|
A representation of 10.5 Valuns in V-Checks |
“The
fact that only those without money can be money issuers shows that
the adequacy of money circulation requires adequacy of issuers, and
that the supply can never be adequate for a healthy economy when the
number of issuers is restricted.”
The
Value Exchange Network (VEN) is a name for a private market. The
monetary unit in such a market is the international standard Value
Unit or Valun.
Value
Units Enter the VEN
Valuns
enter the VEN in three ways:
1)
Valuns are created by the impecunious (the poor). We all begin with
“red inked” accounts in this market; we begin with what we'll
call from now on “operating overdraft”
Operating
Overdraft – within VEN parlance shall be those Valuns each A
member has the permission to issue. Each and every A member starts
with 200 Valuns
2) Valuns are bartered into existence by
exchange of all other currencies using precious metals (gold and
silver bullion) as an intermediary.
Those bartering dollars or
any other “public” currency for Valuns receive the equivalent
number of Valuns as described here. Currencies
are used to purchase precious metals, which stores shall be the
custodial property of each local independent exchange.
3)
Valuns are issued in the process of being paid for work. This shall
be where the lion's share of new Valuns come from. The process will
take the form of self financing of all employment; all Valuns
ultimately paid for work done will have previously been created by
the A member employee as part of the terms of the contract under
which he is paid. Again, in case someone isn't getting it, yes as a
fiat issue from nothing. We have called these contracts “Labour
Contracts” in all cases, but perhaps we shall come up with a better
name for them.
B members are businesses usually made up of A
members; they may have employees who are not affiliated with the VEN
as A members. Each A member can enter into a contract with a B
member for employment that specifies the amount of Valuns to be paid
to the employee on a schedule of specified pay dates. At the
beginning of the contract, the B member business automatically gets
Valuns equal to the entire contract to use on a float basis until the
employee must be paid. This is true for all A member employees from
the director to the least paid worker. This forms the basis for
trust between employees and employers. Knowing what one is worth
becomes more important too as a business would like to have that
float, particularly if the pay date is scheduled three or more months
in advance. Right now, running in parallel with the existing system,
with nothing to redeem for Valuns, they have the status of potential
stores of purchasing power; savings
Wouldn't
it be possible for someone to loan themselves a tremendous amount of
Valuns in a business they run?
No,
because every business has to “pay its own way” (See our
definition of Profitability below). If it were to excessively pay
someone more than the sales they took in, obviously they would go
bankrupt and fail. We expect that something like this might be going
on in globalist corporatedom on a mega scale, but the subject doesn't
even concern us.
It
should be understood that these Valuns spring forth from the A
members themselves, not from the local IE, not from IVES and
certainly not from the B member employers or anywhere else. At the
beginning of a contract involving work, the business gets the money
on the first day of the employee's work and pays it back to the
employee on specified pay dates. The transactions for doing all of
this are scheduled by these contracts and the IEs carry out the
transactions as part of their regular instructed duties. Riegel's
complicated, excessively burdensome ideas for implementing the
parallel payments in Valuns were perhaps one of the chief reasons his
ideas went nowhere. No business wants to be burdened with more
paperwork or bothered with anything more they have to do for someone
outside their business. They want to pay attention to running their
business. So, the technicalities of all these parallel payment
arrangements will be handled by each local independent exchange.

=======

WRITTEN TASKS =>
A – According to the Value Exchange Network text, how many Valuns does each A member start with?
B – List the ways, as described in the Value Exchange Network text, by which Valuns enter the VEN.
C – Carry on the Value Exchange Network text, starting after its last sentence.

GIVEN MATERIAL =>

=======

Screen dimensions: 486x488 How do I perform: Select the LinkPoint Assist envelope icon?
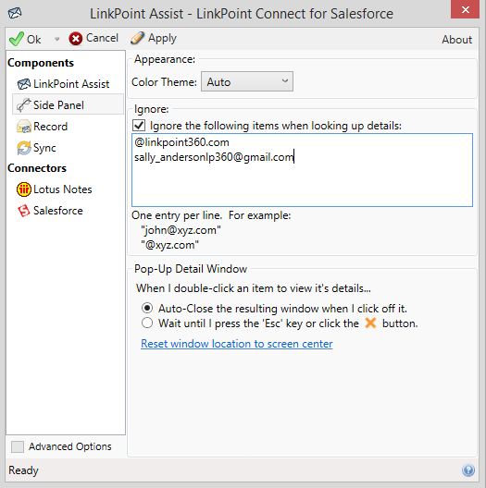[24, 84]
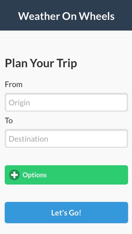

=======

FINAL ANSWERS =>
A – 200 Valuns.

B –
1. They are created by the impecunious (the poor) through an operating overdraft.
2. They are bartered into existence by exchanging other currencies, using precious metals (gold and silver bullion) as an intermediary.
3. They are issued in the process of being paid for work.

C –
This
float might not mean anything right now, since there is no organized
VEN, but we can't say that will forever be the case. We expect that
all we need do is provide the means and a lot more will result.
Value
Units Leave the VEN
1)
Taxes. You simply can't get away from them and where they are due
and payable, in their money not ours, we make provision for it. The
A member submits an applicable tax bill and the IE takes the
equivalent number of Valuns from the A member and sells the required
precious metals to raise the tax money. The corresponding Valuns are
destroyed in the process.
There
are some out there with what may turn out to be a valid argument
concerning income taxes. We're open to any informed opinion here.
They say that since all money earned through employment within a VEN
is actually created and lent to the businesses before this same money
is paid back to the employee, that the income stream to the employee
isn't really taxable income, but amounts to a short term loan at no
interest to the business from the employee. We note that money lent
without interest, without more than the exchange in time worked to
get it back in pay, as the business enjoys the “time preference”
value of the float, may turn out to be the most revolutionary idea in
E. C. Riegel's quiver. This may turn out to be more significant in
savings for both employees and businesses than any can foresee right
now.
2.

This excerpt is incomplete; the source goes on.